**Hint:**

To determine the points of discontinuity for a piecewise function:

Look at the points where the function's definition changes.

Evaluate the function values and limits from both sides at these points.

If the left-hand limit does not match the right-hand limit or the function's value, the function is discontinuous at that point.

**Step-by-Step Solution:**

To determine the points of discontinuity of f, we need to examine its behavior at each possible point of discontinuity.

Case 1: $x < 2$

In this case, $f(x)=2x+3$.

Let's consider the one-sided limits as x approaches 2:

Left-hand limit (LHL): $lim_{x\rightarrow 2^{-}} f(x) = lim_{x\rightarrow 2^{-}} (2x + 3) = 2(2) + 3 = 7$

Right-hand limit (RHL): Since f(x) is not defined at x=2, the right-hand limit does not exist.

Since the LHL does not equal the RHL, f is discontinuous at x=2.

Case 2: $x > 2$

In this case, $f(x)=2x−3$.

Let's consider the one-sided limits as x approaches 2:

Left-hand limit (LHL): Since f(x) is not defined at x=2, the left-hand limit does not exist.

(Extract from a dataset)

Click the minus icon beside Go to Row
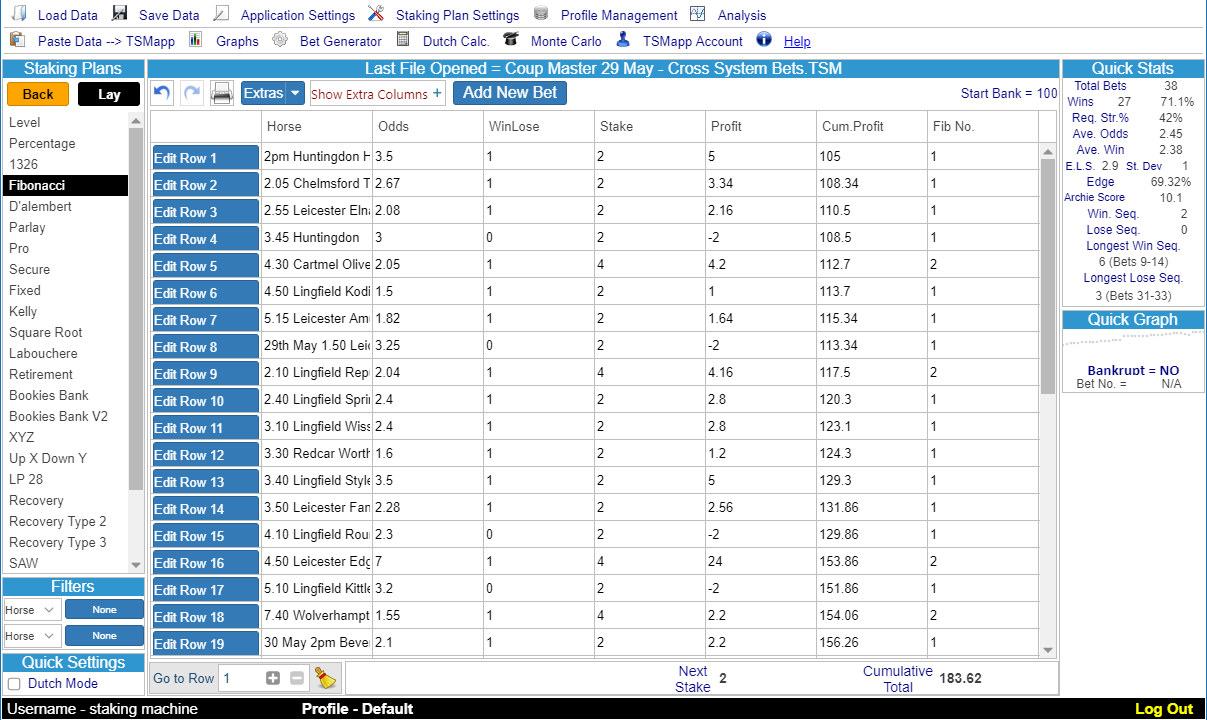Image resolution: width=1207 pixels, height=720 pixels. coord(297,679)
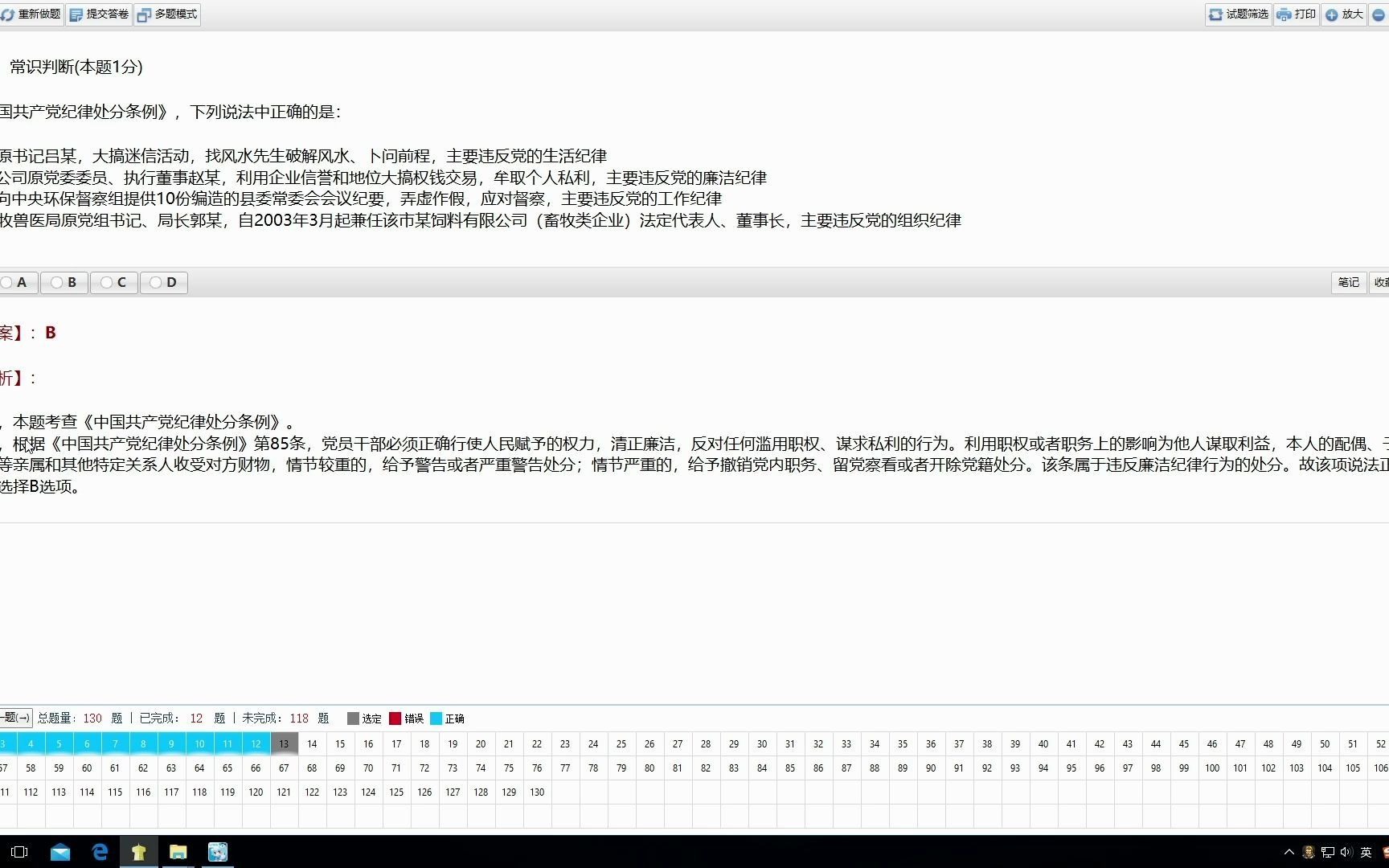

Right-hand limit (RHL): $lim_{x\rightarrow 2^{+}} + f(x)=lim_{x\rightarrow 2^{+}} + (2x − 3) = 2(2) − 3 = 1$

Since the LHL does not exist, we cannot determine whether f is continuous at x=2.

Therefore, the only point of discontinuity of f is $x = 2$.

**Additional Information:**

The graphical representation of f would show a sharp jump at x=2, indicating the discontinuity.

**Note:**

The point x=2 is a discontinuity of the first kind, also known as a jump discontinuity, since the function has different one-sided limits at that point.